Response surface methodology for optimization of Rhizopus stolonifer 1aNRC11 mutant F whole-cell lipase production as a biocatalyst for methanolysis of waste frying oil

Abstract

Biodiesel, fatty acid methyl ester (FAME), is an environmentally friendly alternative fuel produced by transesterification of renewable lipid feedstocks for diesel engines. Methanolysis of waste frying oil (WFO) was catalyzed by Rhizopus stolonifer 1aNRC11 mutant F whole-cell lipase that produced under solid state fermentation (SSF) using wheat bran (WB) and black cumin meal as the main substrate. Cultivation SSF parameters of R. stolonifer mutant were optimized using Plackett-Burman (PB) experimental design and Face-centred Central Composite Design (FCCD), taking FAME yield as a response for whole-cell lipase production ability.
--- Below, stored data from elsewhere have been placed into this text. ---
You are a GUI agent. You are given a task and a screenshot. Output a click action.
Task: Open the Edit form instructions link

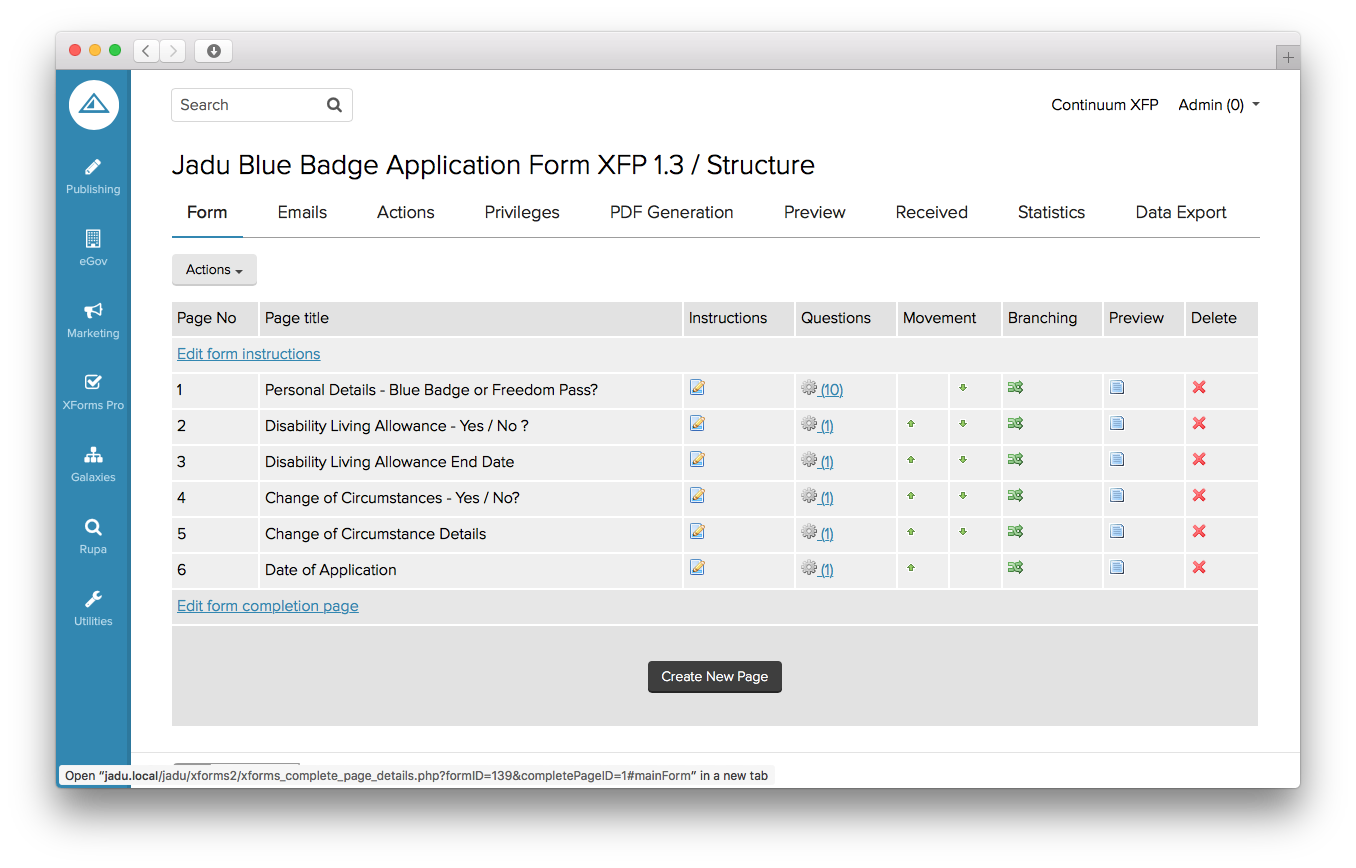[248, 354]
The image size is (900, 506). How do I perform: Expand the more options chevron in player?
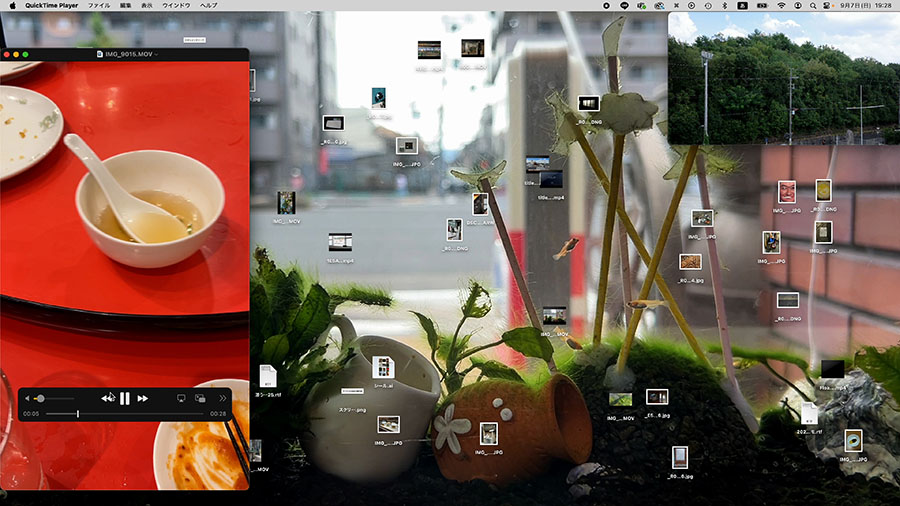[222, 398]
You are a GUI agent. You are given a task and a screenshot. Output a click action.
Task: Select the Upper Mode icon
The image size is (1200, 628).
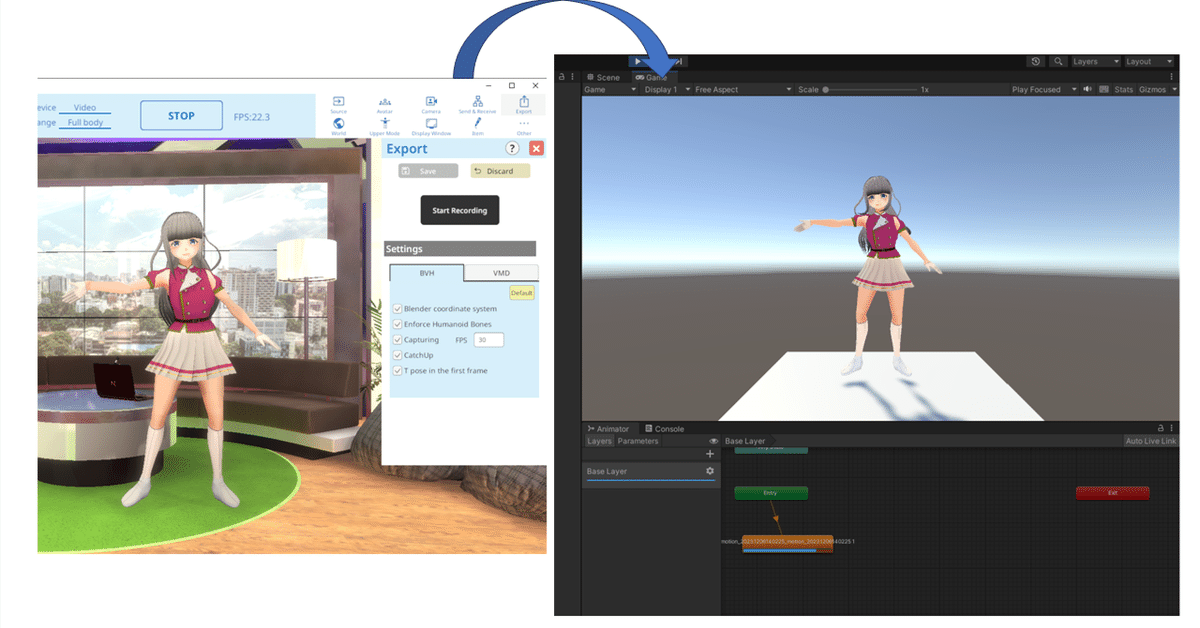tap(385, 125)
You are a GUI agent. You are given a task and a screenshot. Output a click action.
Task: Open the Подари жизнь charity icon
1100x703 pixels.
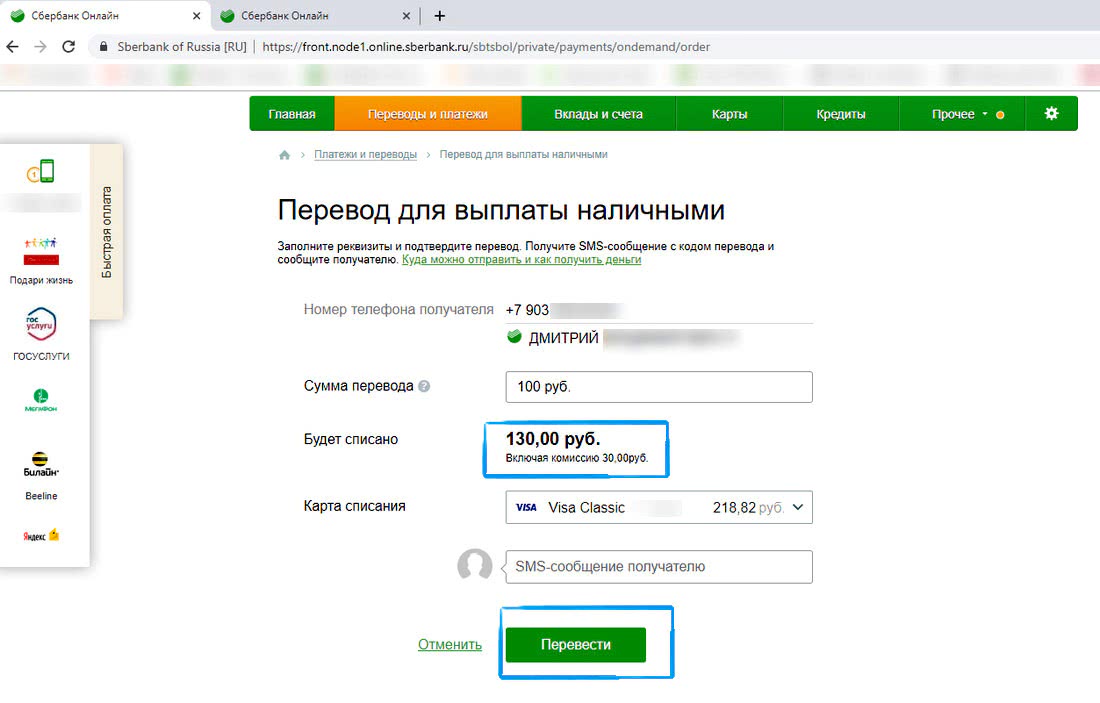pyautogui.click(x=41, y=250)

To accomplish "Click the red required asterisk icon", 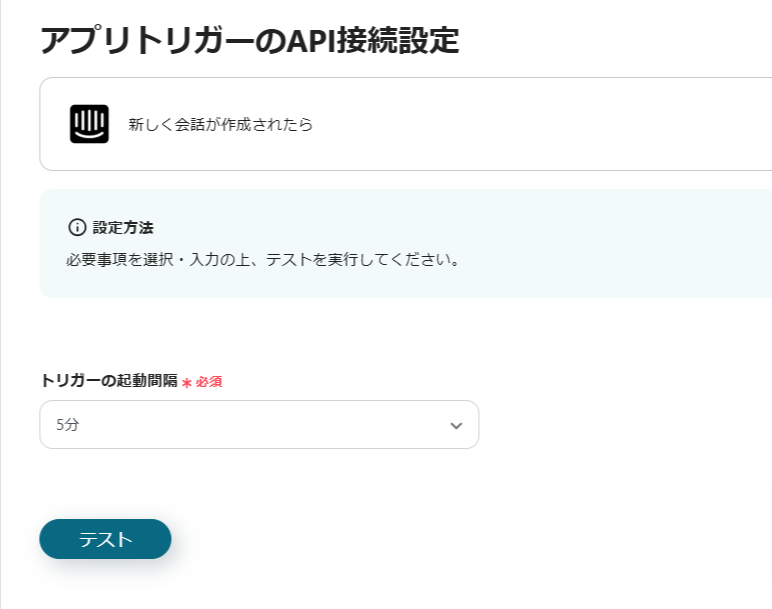I will coord(187,382).
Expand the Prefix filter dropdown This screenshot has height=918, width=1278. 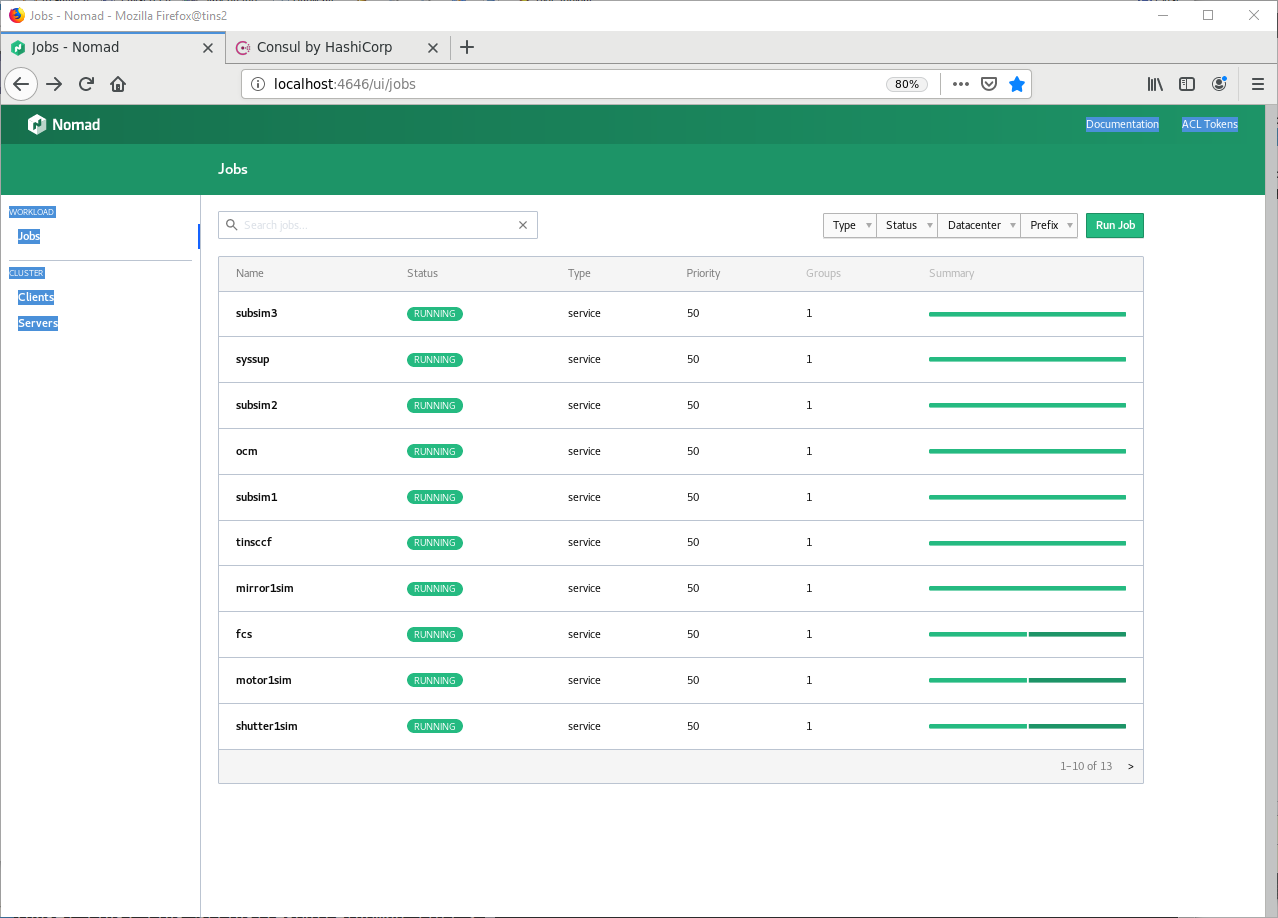pos(1049,225)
PB results showed that cultivation temperature, medium pH and moisture content were the most significant parameters, which were selected for optimization by FCCD. The optimal determined conditions were as follows: WB (10 g), black cumin meal (6%, w/w of WB), fodder yeast (1%, w/w of WB), moisture content (1.5 g water/g solid), inoculum size (3 discs), initial pH (8), and cultivation time (4 day) at 28 °C. With R. stolonifer mutant cultivated in the optimized conditions, the FAME yield reached 82.6% that was close to the predicted yield of 85.7%. The analysis of variance showed that the model was statistically significant (p value of .0001) and could explain 89% of the variability in the response. These results indicated that the optimization conditions increased biodiesel production by about 43% compared to the basal medium (57.60%). The optimization of SSF conditions using low cost components makes the whole-cell lipase production process from the R. stolonifer 1aNRC11 mutant F economically effective for application in biodiesel production from WFO.